Work to be completed: Beginning at the line that includes "This screenshot has width=423, height=188." in the entries below, print each line exactly as it appears, through the last one.
[Source records Boundary: Start]
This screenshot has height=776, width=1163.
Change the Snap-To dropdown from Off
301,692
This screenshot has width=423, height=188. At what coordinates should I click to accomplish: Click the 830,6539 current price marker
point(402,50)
[Source records Boundary: End]
Response to this task:
This screenshot has width=423, height=188. At what coordinates should I click to accomplish: Click the 830,6539 current price marker
point(402,50)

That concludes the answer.